WHAT YOU NEED TO DO: Which lines in the data below contain the word "agent"? Pull each of them out.
------------------------
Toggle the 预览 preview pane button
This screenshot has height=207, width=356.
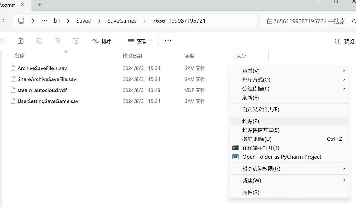coord(345,41)
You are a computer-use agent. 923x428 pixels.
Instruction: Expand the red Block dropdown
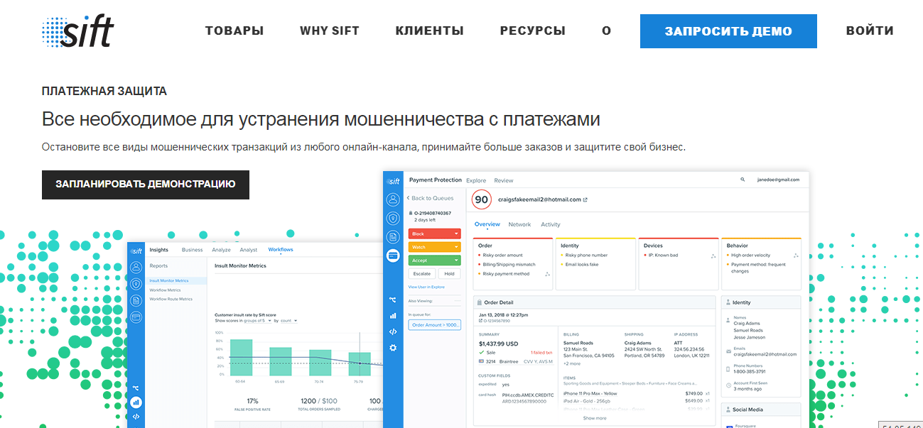pyautogui.click(x=434, y=234)
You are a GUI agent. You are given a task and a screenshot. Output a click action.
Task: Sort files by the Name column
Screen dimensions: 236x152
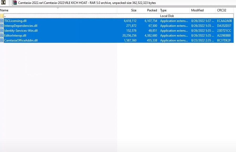coord(4,10)
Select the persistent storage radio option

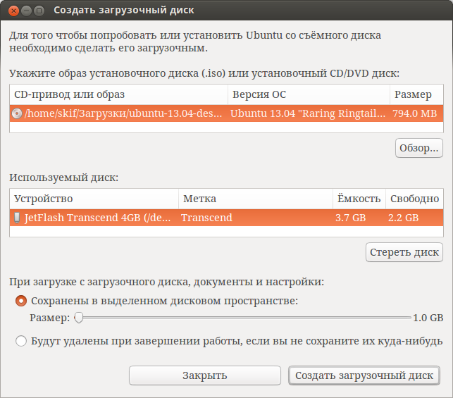[21, 301]
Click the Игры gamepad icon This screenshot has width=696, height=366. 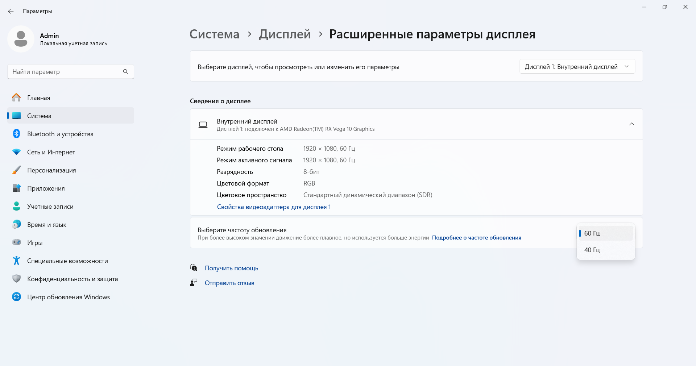16,242
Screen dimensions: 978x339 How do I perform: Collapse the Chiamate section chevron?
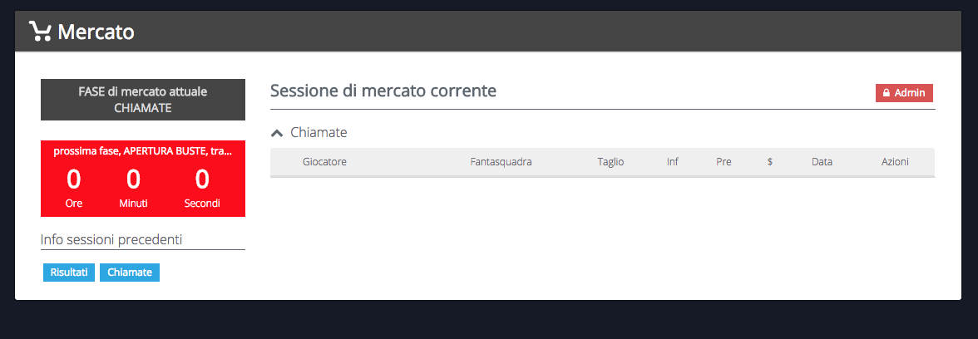(278, 133)
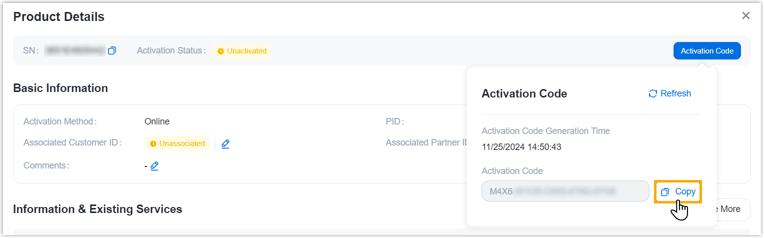Screen dimensions: 764x238
Task: Select the blurred serial number value
Action: (75, 51)
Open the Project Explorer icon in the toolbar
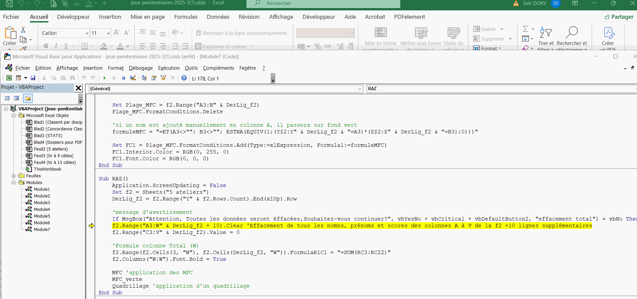This screenshot has height=299, width=637. (x=144, y=78)
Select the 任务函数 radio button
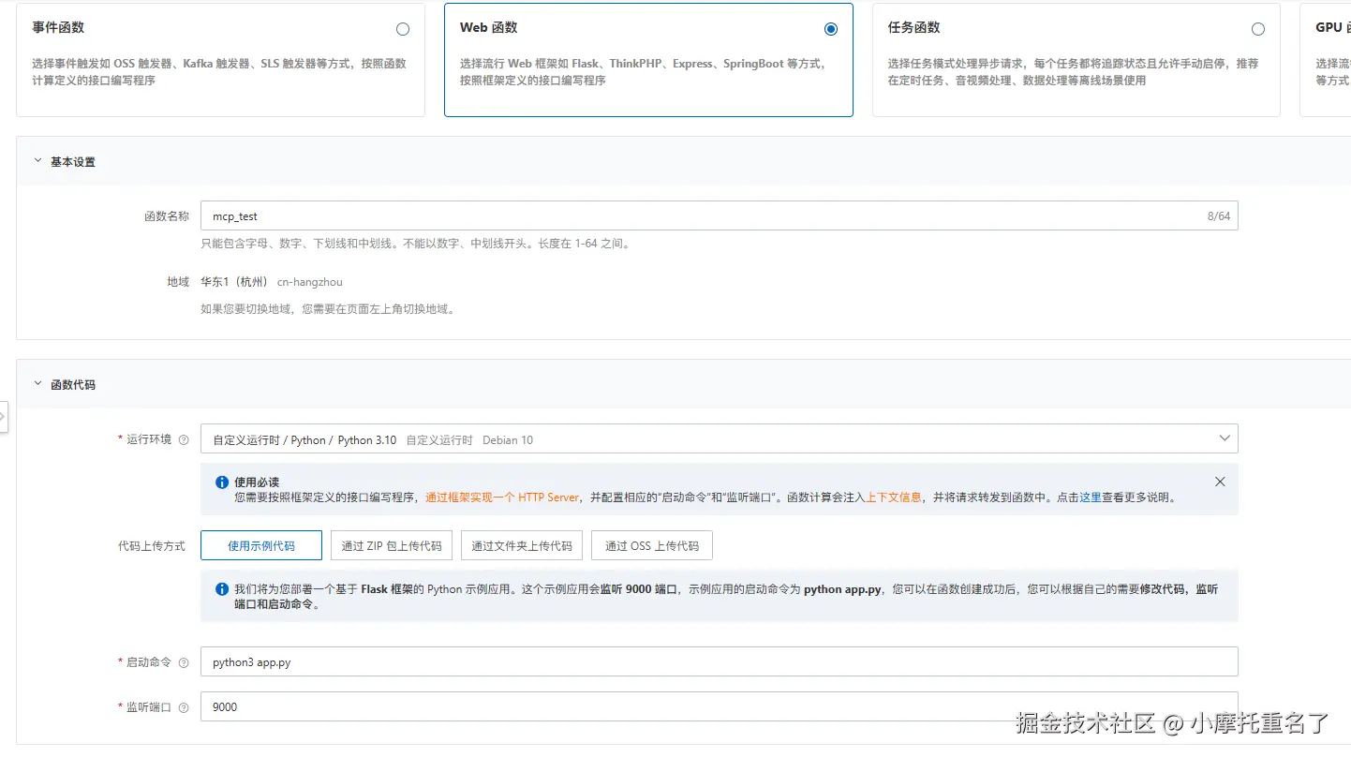This screenshot has width=1351, height=757. point(1258,29)
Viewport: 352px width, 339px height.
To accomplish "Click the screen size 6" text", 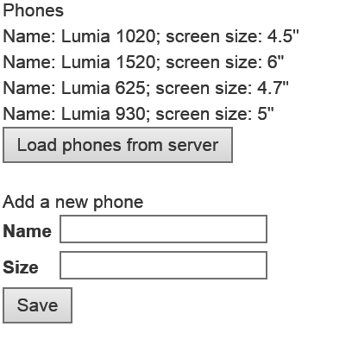I will (225, 62).
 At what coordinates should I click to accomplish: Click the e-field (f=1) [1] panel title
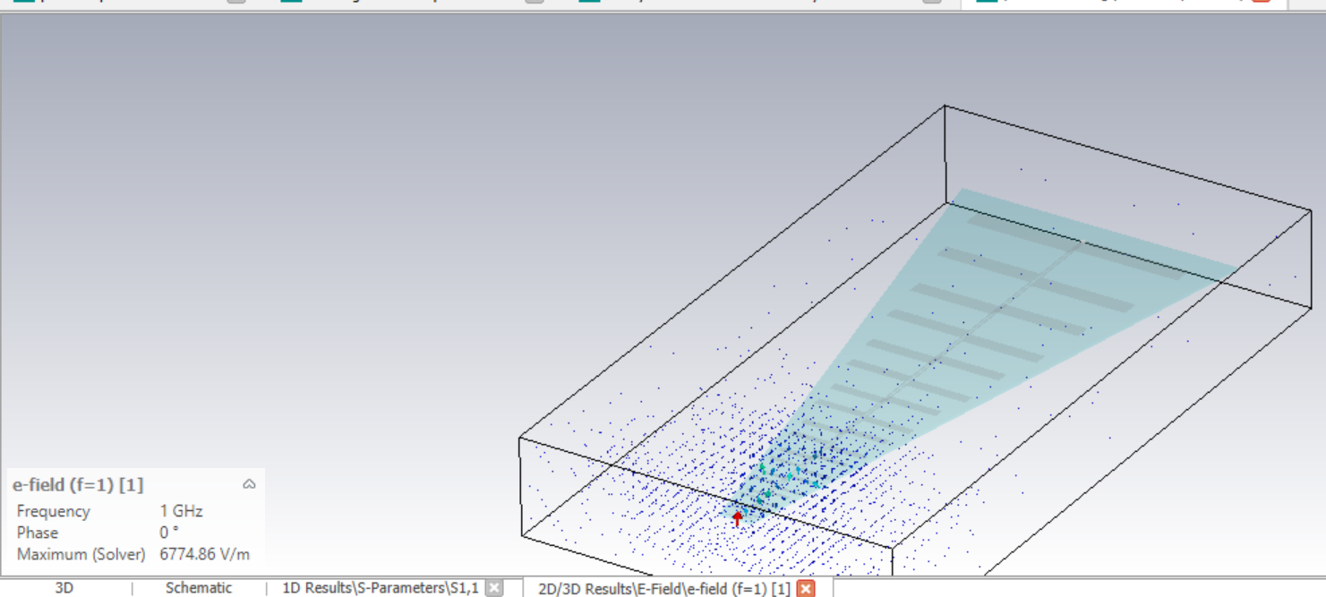[x=78, y=485]
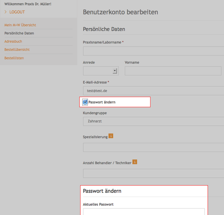Select Persönliche Daten in the sidebar
The height and width of the screenshot is (215, 224).
coord(19,33)
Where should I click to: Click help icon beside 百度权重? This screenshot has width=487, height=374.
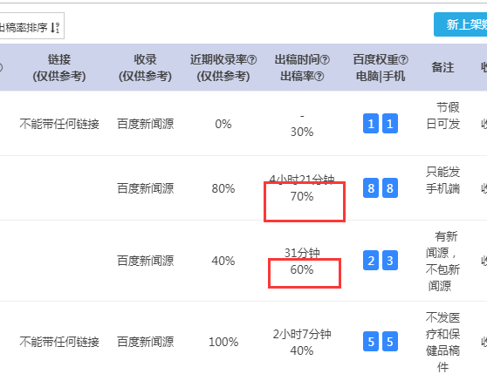point(403,60)
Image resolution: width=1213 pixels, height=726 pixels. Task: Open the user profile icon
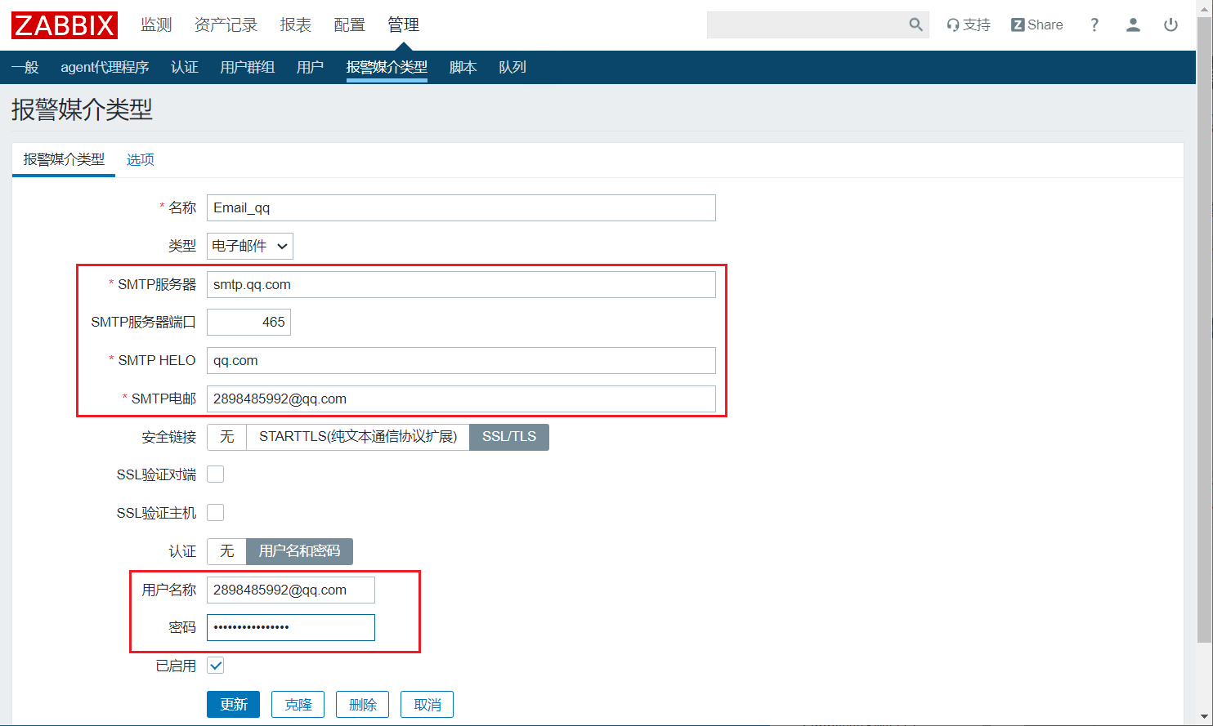coord(1133,25)
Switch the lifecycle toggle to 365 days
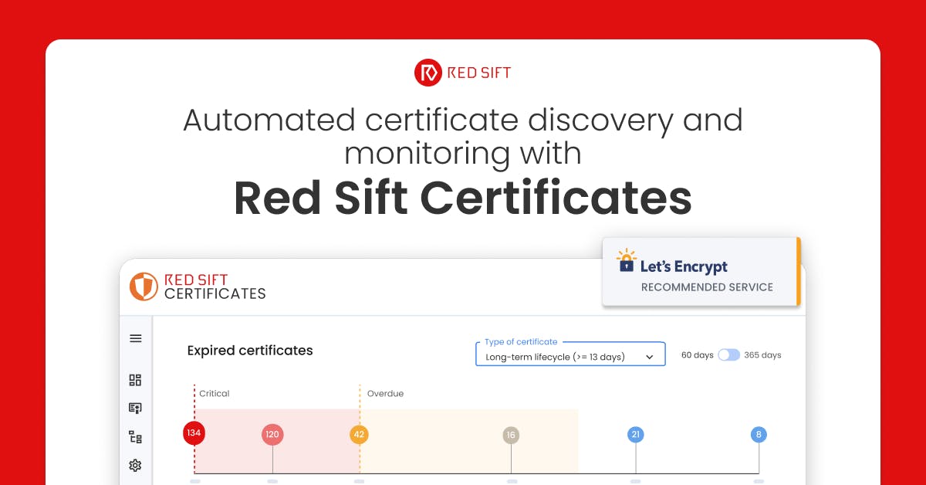Screen dimensions: 926x485 pyautogui.click(x=733, y=354)
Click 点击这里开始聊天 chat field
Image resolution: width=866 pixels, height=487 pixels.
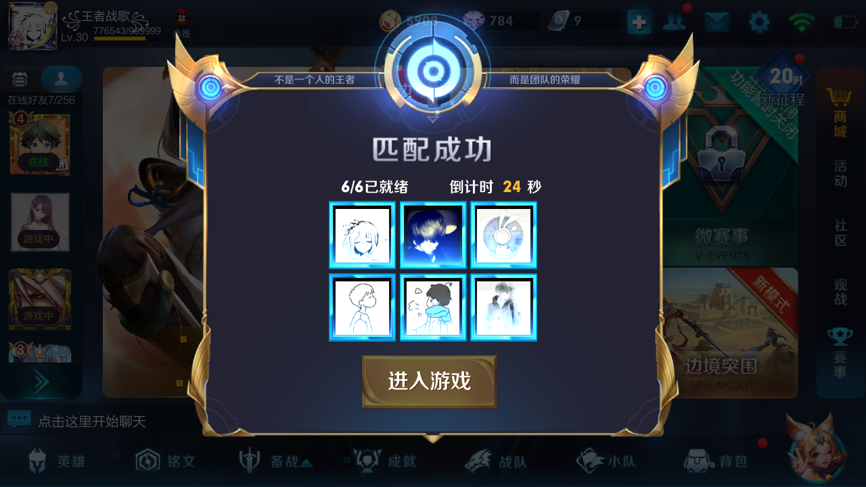[x=92, y=421]
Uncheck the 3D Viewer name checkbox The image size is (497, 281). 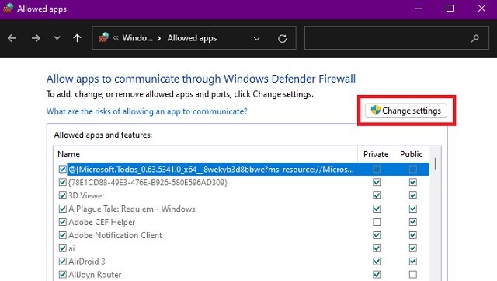click(x=62, y=195)
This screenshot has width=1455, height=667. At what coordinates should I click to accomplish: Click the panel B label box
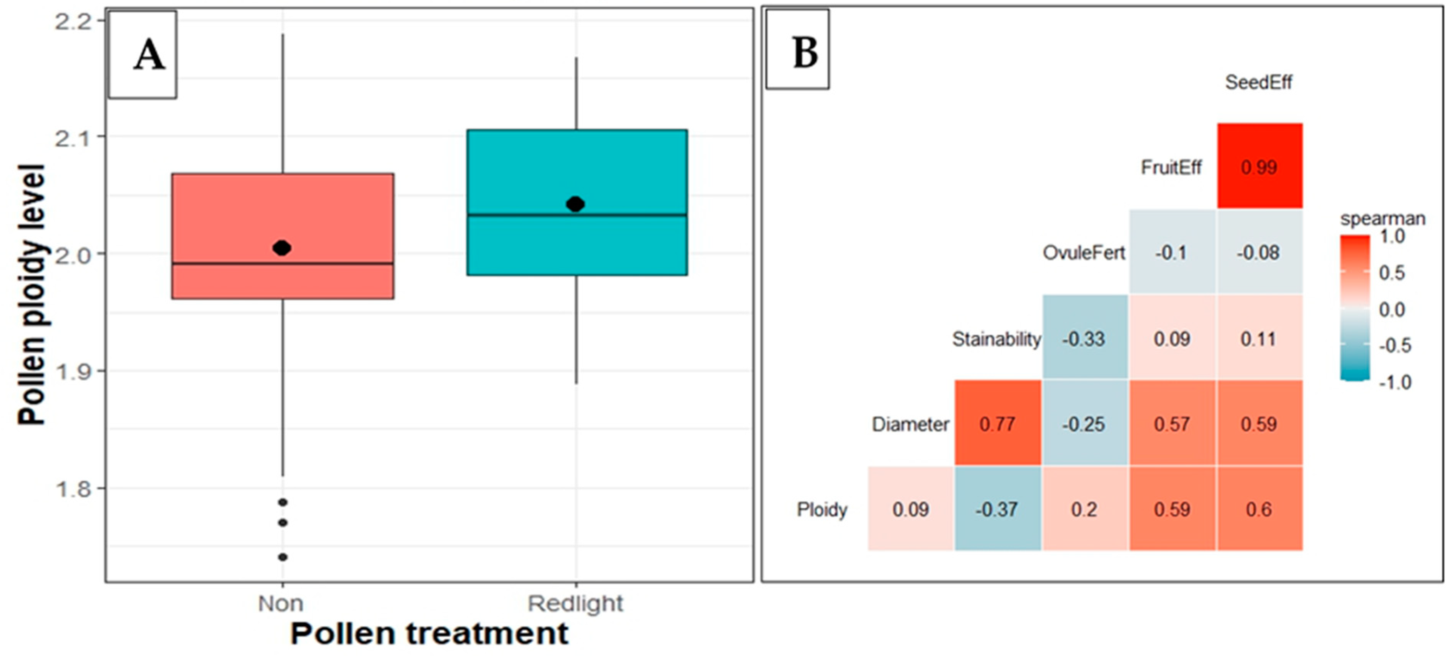pos(798,50)
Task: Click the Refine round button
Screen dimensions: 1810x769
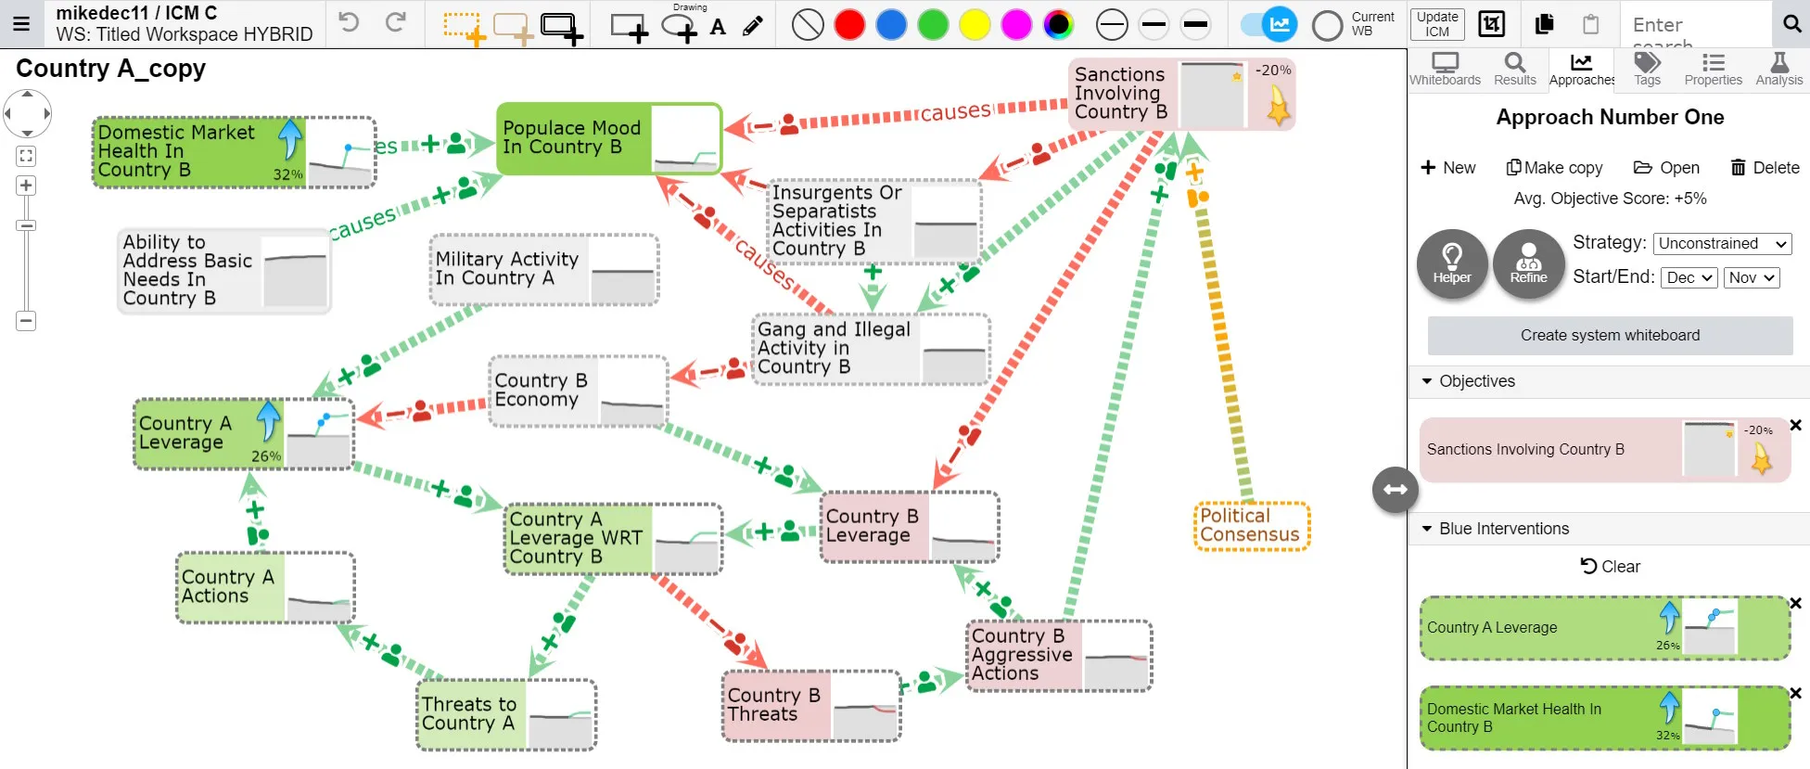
------------------------
OUTPUT:
You are a computer-use agent. 923x428 pixels.
You are a GUI agent. You are given a task and a screenshot. Output a click action.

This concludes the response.